Canada’s parliament has hit a historic milestone in female political representation. For the first time ever, 100 members of parliament in the House of Commons are women.
The 2019 federal election sent an already-unprecedented 98 women to the House. The addition of two female MPs in recent Toronto byelections brought the total number to 100. Liberals Marci Ien — who won former Finance Minister Bill Morneau’s riding of Toronto Centre — and Ya’ara Saks — who won former MP Michael Levitt’s riding of York Centre — will be joining their colleagues in the House after winning the Oct. 26 byelections.
Women hold 29.5 per cent of the 338 seats in the House of Commons, but after the 2019 election, advocates said there was still more work to be done.

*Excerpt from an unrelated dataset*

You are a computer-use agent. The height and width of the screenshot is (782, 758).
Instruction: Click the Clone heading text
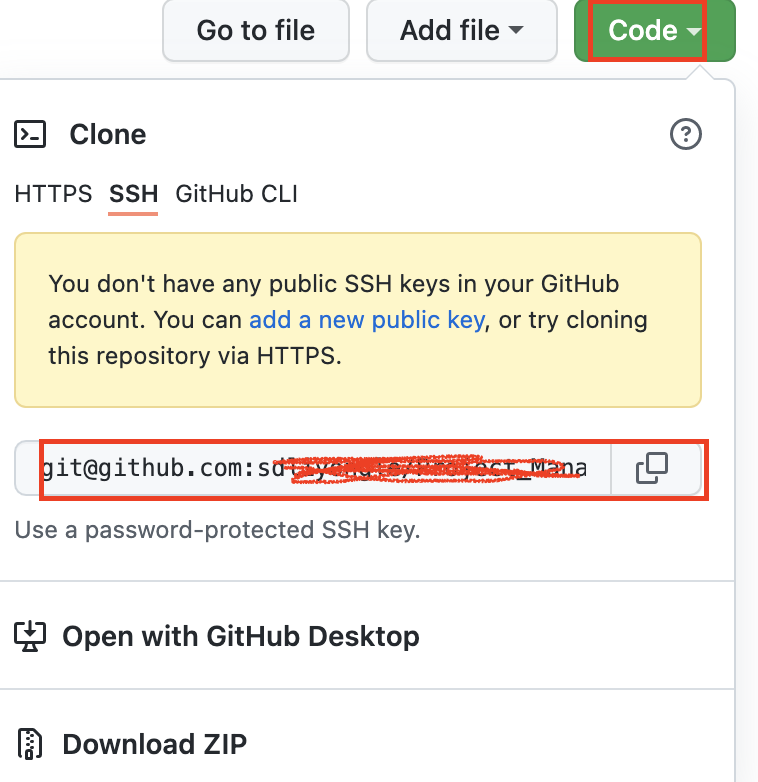click(x=108, y=134)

“While there is room for celebration, we still fell just short of the 30 per cent goal we set... Change in Canada has been slow and incremental — a trend that continued in this election,” Eleanor Fast, the executive director of Equal Voice, said, in a news release.
“We need to have politics where everybody feels like they can participate,” Liberal MP Karen McCrimmon told CBC News after last year’s election. “It’s been my experience that the more diversity you have around a table, the better your decisions are going to be, because your decisions are going to be better informed.”
Of the 100 women in the House of Commons, 54 are Liberal MPs, 22 are Conservatives, 12 are Bloc Quebecois, nine are NDP, 2 are Greens and one — former Justice Minister Jody Wilson-Raybould — is an Independent.